Nora Stewart Coleman, 85, former first lady of American Samoa

By Suzanne Roig
Advertiser East Honolulu Writer

For much of Nora Stewart Coleman's 85 years, she dedicated her life first to her duties as a wife and mother and the community at large. For herself, she took only what was left.

Coleman
The Hawai'i-born mother of 13 and wife for 56 years to the late Peter Tali Coleman, former governor of American Samoa, died May 11 in Honolulu.

Family and friends may call from 9:30 to 11 a.m. tomorrow at St. Patrick's Church, 1124 Seventh Ave. A Mass of Christian burial will be at 11 a.m. Graveside services will be at 12:45 p.m. at Diamond Head Memorial Park. No "fa'a-samoa," or Samoan rites, will be held at the family's request.

Coleman was an avid advocate of education for American Samoa children and spoke to church and women's groups on the topic at every opportunity.

"She was a great lady," said daughter Aumua Amata. "She placed herself last on the priority list. Her top priority was her church, her family and her community."

In the past eight years, when Nora Stewart Coleman retired from the public eye and had time to focus her sizeable energies on herself, she was able to renew her love of music and art in her Niu Valley home, said her son Richard Coleman.
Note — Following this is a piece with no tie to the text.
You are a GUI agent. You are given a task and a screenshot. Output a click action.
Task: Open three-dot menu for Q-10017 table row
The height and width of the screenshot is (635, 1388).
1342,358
"It was by choice that she stayed out of the limelight," Richard Coleman said. "She didn't feel the need to be something to others, so she concentrated on her music and dabbled in art. Her life came full circle."

Her life as the wife of four-term American Samoa governor Peter Tali Coleman spanned his 40-year public career that many credit for bringing American Samoa into the 21st century.
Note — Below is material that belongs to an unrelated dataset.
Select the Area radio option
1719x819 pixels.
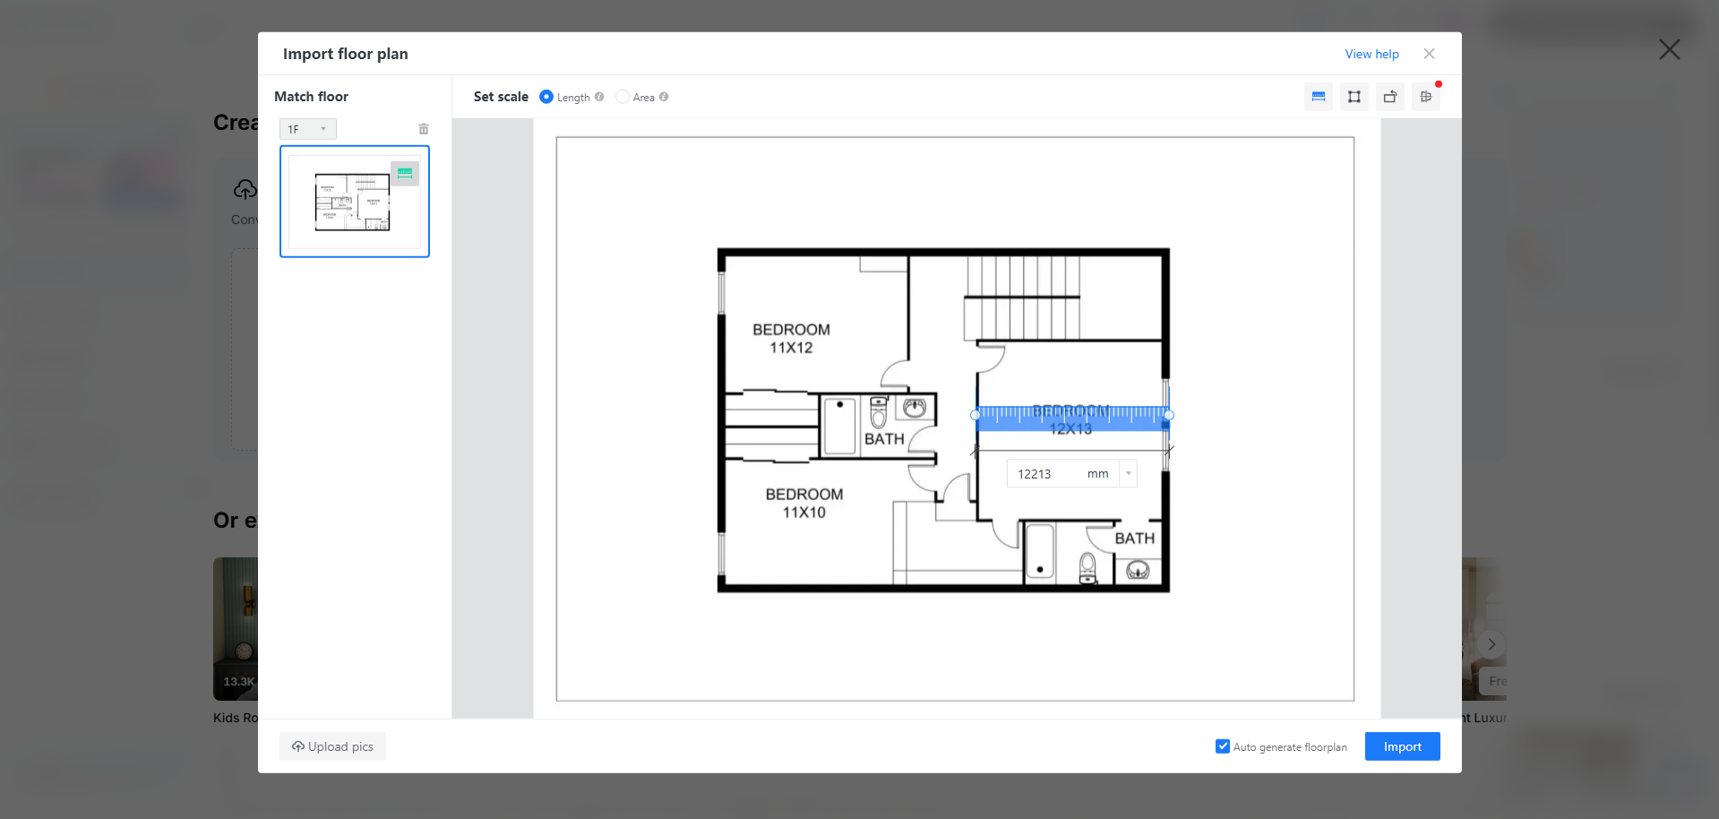[x=623, y=97]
Her years there were spent in dignity and graciousness, said Papaliitele Violet Richmond, the governor's former executive assistant.

"Mrs. Coleman was a woman who upheld herself with dignity and pride while standing behind her husband," Richmond said. "She was a loyal and faithful supporter of her husband. She was like a mother to the governor's staff."

Coleman attended Sacred Hearts Academy in Kaimuki and graduated with honors in 1938 from Kamehameha (High). She attended the University of Hawai'i for a year until she was forced to leave to help support her family. She married Peter Coleman in 1941.

In 2003, a most unusual event happened to Nora Stewart Coleman. Her Kamehameha class ring that she had lost in the surf at Waikiki in the 1930s was returned to her by a woman from Virginia.

Apparently the ring had been found by the woman's aunt on vacation in Hawai'i in 1996.

Amata said her family lived in Samoa and Micronesia until the eighth grade, when they were sent to school in Hawai'i. Gradually the family settled in Niu Valley.

"Hawai'i became the central point for us," Richard Coleman said. "Especially since 2001 when my mother began to refuse to fly anymore. We'd all come here from our homes in Saipan, Los Angeles, Las Vegas and Texas."